Unstuck infrastructure.
What happened so far:
- Icinga alerts (IRC notifications) around 25/07/2021 3:27 about socket timeout [1]
- Then escalation and most public facing services went down
- Analysis started on the 26/07 next morning
- First: status.softwareheritage.org manually updated to notify the issue on channels
- Unable to get SSH access to any machines (the SSHd was hanging shortly after authentication)
- Around noon identification of ceph which spitted lots of logs, which filled in disk on /, which crashed all ceph monitors, which made RBD disks (used for all/most VMs including firewalls) unavailable
- Copied the huge /var/log/ceph.log file to saam:/srv/storage/space/logs/ceph.log.gz for further investigation, and deleted it from all monitors
- Fixed the storage issue and progressive restart of nodes
- This unstucks most services
- Update status.softwareheritage.org with partial service disruption notification
- Logs still dumping too much information and dangerously close to the initial issue though
- Stopping workers
- for host in {branly,hypervisor3,beaubourg} [3]
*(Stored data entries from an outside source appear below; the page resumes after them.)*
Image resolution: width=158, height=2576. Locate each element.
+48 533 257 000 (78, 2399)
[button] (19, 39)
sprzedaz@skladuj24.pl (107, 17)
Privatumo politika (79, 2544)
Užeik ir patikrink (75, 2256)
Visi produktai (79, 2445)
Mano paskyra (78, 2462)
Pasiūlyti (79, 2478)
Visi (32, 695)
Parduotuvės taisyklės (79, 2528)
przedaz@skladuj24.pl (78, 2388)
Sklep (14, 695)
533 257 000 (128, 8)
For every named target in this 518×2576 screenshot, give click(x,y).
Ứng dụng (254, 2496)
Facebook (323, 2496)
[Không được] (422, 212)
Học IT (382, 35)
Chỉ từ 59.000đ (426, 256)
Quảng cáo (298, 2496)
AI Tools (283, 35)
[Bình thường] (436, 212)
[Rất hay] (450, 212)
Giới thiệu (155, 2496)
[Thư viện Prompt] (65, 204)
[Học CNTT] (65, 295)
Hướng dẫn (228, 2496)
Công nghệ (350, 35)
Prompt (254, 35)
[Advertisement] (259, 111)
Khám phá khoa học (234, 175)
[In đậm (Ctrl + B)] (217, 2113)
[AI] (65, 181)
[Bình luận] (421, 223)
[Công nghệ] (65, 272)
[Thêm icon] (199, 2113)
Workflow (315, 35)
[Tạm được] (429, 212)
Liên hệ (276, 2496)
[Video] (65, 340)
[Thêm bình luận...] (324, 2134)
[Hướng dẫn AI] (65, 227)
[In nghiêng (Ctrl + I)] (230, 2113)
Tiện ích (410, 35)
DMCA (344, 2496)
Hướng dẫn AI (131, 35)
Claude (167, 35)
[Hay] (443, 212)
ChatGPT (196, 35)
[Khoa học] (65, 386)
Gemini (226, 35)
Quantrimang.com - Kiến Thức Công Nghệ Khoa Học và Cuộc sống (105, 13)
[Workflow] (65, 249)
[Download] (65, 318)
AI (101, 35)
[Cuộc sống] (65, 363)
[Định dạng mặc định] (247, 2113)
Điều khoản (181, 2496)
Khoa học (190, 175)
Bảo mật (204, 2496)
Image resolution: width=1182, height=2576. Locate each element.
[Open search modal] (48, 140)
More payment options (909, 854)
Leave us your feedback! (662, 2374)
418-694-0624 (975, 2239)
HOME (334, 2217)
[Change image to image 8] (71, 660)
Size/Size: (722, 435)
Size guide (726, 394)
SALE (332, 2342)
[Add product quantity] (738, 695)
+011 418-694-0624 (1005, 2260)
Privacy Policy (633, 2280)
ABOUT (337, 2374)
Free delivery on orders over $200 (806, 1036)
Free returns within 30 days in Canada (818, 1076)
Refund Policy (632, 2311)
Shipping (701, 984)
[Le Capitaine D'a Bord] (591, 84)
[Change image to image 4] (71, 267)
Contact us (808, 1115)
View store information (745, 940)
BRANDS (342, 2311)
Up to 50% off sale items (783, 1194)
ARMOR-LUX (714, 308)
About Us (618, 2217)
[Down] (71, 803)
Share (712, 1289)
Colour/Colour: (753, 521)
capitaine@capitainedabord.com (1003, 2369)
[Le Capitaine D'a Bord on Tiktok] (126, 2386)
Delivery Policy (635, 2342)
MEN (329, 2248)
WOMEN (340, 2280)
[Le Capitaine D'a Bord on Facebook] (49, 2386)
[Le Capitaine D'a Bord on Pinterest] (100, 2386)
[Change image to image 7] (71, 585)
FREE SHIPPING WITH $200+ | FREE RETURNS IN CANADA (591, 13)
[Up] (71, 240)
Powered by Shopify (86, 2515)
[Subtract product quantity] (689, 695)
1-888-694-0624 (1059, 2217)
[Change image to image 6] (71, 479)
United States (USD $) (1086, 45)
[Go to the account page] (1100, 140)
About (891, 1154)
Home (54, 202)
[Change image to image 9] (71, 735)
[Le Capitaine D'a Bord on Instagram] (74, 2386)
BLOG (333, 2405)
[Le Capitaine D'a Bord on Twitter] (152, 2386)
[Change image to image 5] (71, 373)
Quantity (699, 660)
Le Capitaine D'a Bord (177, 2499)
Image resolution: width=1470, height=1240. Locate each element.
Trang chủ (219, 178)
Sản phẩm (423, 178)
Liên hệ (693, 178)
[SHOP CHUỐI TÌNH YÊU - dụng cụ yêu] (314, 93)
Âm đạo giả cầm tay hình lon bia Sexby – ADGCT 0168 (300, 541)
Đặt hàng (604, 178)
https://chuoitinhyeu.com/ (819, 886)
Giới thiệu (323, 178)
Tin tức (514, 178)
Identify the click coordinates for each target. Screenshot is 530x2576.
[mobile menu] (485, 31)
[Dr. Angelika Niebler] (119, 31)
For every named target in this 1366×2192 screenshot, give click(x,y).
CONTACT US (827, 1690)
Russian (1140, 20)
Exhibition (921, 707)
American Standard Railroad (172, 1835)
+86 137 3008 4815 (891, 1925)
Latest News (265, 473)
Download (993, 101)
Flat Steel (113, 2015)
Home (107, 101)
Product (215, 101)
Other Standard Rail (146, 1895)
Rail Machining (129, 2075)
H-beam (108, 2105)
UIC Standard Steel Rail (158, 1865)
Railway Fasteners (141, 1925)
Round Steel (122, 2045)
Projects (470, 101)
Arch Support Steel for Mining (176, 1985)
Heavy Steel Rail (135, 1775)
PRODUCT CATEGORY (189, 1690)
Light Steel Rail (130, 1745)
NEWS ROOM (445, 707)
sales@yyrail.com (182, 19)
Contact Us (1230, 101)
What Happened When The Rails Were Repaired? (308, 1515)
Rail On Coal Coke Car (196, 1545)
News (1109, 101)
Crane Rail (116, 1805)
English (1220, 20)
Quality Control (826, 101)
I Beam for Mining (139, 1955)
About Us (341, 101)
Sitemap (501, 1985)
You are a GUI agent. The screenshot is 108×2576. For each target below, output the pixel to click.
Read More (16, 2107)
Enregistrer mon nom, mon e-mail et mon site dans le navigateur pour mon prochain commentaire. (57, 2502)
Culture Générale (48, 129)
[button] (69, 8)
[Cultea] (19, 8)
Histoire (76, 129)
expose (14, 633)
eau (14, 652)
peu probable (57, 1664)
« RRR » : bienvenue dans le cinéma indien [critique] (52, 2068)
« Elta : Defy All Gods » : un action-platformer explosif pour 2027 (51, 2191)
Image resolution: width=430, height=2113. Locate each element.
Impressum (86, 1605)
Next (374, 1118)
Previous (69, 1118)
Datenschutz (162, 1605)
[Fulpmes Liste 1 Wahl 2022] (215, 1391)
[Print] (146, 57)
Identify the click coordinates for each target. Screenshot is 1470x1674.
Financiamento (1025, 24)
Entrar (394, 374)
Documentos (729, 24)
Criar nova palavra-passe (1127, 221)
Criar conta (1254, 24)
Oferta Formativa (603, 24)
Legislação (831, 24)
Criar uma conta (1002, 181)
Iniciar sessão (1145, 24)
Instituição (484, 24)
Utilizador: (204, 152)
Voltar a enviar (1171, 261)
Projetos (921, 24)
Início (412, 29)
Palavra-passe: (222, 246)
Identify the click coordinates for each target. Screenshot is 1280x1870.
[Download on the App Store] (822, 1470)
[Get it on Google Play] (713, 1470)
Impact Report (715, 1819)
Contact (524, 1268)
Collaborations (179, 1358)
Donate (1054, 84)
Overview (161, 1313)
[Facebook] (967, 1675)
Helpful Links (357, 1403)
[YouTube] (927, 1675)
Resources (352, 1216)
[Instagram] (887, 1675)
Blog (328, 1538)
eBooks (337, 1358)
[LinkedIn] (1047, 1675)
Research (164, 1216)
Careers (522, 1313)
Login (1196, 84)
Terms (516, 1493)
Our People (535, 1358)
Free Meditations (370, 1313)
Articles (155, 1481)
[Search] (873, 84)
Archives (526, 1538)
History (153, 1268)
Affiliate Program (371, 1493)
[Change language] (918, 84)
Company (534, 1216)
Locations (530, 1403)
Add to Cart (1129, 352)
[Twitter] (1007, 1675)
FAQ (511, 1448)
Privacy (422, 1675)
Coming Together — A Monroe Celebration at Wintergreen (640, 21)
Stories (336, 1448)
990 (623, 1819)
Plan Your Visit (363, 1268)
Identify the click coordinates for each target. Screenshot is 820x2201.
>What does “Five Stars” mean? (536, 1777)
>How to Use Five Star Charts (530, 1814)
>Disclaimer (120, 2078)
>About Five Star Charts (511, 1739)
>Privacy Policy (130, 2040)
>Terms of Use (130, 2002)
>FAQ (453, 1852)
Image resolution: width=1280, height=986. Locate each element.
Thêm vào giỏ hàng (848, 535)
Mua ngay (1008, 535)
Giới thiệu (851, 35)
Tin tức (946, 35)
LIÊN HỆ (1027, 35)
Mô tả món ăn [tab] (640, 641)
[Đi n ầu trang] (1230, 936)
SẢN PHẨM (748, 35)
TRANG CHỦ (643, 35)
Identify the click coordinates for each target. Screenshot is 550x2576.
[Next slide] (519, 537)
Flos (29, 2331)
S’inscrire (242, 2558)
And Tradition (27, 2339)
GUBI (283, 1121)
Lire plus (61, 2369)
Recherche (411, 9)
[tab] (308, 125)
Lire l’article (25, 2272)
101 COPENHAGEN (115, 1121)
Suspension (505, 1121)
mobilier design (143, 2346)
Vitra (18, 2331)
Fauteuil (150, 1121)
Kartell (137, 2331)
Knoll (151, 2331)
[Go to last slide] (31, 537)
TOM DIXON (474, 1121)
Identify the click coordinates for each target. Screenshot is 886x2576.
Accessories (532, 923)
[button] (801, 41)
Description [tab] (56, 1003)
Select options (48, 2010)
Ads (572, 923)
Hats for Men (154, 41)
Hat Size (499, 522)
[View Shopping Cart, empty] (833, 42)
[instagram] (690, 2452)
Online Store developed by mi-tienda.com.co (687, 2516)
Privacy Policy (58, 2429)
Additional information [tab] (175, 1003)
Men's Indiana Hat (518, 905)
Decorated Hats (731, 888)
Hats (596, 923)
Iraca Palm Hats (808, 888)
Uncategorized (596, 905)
- Cleaning up voluminous logs
- Noticed discrepancy version between 14.2.16 for {branly,beaubourg} and 14.2.22 for hypervisor3 [4]
- Restart ceph-mon@<host>
- Restart ceph-osd@*
- Restart ceph-mgs@<host>
- ... Investigation continues and restarting services ongoing
[1] P1099
[2] https://branly.internal.softwareheritage.org:8006/
[3] Our main hypervisors our infrastructure rely upon
[4] The most likely fix happened when restarting the ceph-osd@* which somehow dropped
replaying instructions which were dumping lots of log errors.